# How to complete this task:
Exactly the lines from the one containing "This screenshot has width=1062, height=598." through the final line of the data are to be written out again, with nothing added.

Source records
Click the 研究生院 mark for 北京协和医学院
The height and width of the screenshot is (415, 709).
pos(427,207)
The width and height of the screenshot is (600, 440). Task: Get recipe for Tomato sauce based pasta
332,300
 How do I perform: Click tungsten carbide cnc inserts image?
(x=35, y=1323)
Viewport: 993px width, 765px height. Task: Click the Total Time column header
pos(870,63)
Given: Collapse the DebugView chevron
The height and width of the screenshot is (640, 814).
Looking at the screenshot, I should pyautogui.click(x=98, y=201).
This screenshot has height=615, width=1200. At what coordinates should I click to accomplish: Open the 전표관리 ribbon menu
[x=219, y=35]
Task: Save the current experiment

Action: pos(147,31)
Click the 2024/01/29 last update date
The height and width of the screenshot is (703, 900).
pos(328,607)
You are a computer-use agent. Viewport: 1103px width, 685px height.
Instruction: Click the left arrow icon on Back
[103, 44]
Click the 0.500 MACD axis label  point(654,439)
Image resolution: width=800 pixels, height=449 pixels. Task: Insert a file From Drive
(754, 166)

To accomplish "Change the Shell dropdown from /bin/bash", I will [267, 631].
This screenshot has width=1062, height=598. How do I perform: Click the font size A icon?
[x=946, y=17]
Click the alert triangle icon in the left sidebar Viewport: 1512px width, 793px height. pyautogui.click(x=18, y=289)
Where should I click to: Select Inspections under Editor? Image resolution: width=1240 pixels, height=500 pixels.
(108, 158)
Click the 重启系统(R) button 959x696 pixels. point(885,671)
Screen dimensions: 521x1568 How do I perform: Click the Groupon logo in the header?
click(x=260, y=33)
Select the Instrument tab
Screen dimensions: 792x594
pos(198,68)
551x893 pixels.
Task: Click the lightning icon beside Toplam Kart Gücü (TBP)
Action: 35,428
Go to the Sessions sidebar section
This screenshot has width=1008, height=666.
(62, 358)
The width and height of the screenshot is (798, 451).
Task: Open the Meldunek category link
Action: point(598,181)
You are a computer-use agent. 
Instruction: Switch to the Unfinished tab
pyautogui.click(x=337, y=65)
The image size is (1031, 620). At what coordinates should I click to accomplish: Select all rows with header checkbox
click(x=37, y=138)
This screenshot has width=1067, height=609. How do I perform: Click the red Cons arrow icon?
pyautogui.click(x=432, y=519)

# Answer to the problem:
This screenshot has width=1062, height=598. How do I perform: Click the font size A icon?
[x=946, y=17]
Click the alert triangle icon in the left sidebar Viewport: 1512px width, 793px height. pyautogui.click(x=18, y=289)
Where should I click to: Select Inspections under Editor? Image resolution: width=1240 pixels, height=500 pixels.
(108, 158)
Click the 重启系统(R) button 959x696 pixels. point(885,671)
Screen dimensions: 521x1568 How do I perform: Click the Groupon logo in the header?
click(x=260, y=33)
Select the Instrument tab
Screen dimensions: 792x594
pos(198,68)
551x893 pixels.
Task: Click the lightning icon beside Toplam Kart Gücü (TBP)
Action: 35,428
Go to the Sessions sidebar section
This screenshot has width=1008, height=666.
(62, 358)
The width and height of the screenshot is (798, 451).
Task: Open the Meldunek category link
Action: point(598,181)
You are a computer-use agent. 
Instruction: Switch to the Unfinished tab
pyautogui.click(x=337, y=65)
The image size is (1031, 620). At what coordinates should I click to accomplish: Select all rows with header checkbox
click(x=37, y=138)
This screenshot has width=1067, height=609. How do I perform: Click the red Cons arrow icon?
pyautogui.click(x=432, y=519)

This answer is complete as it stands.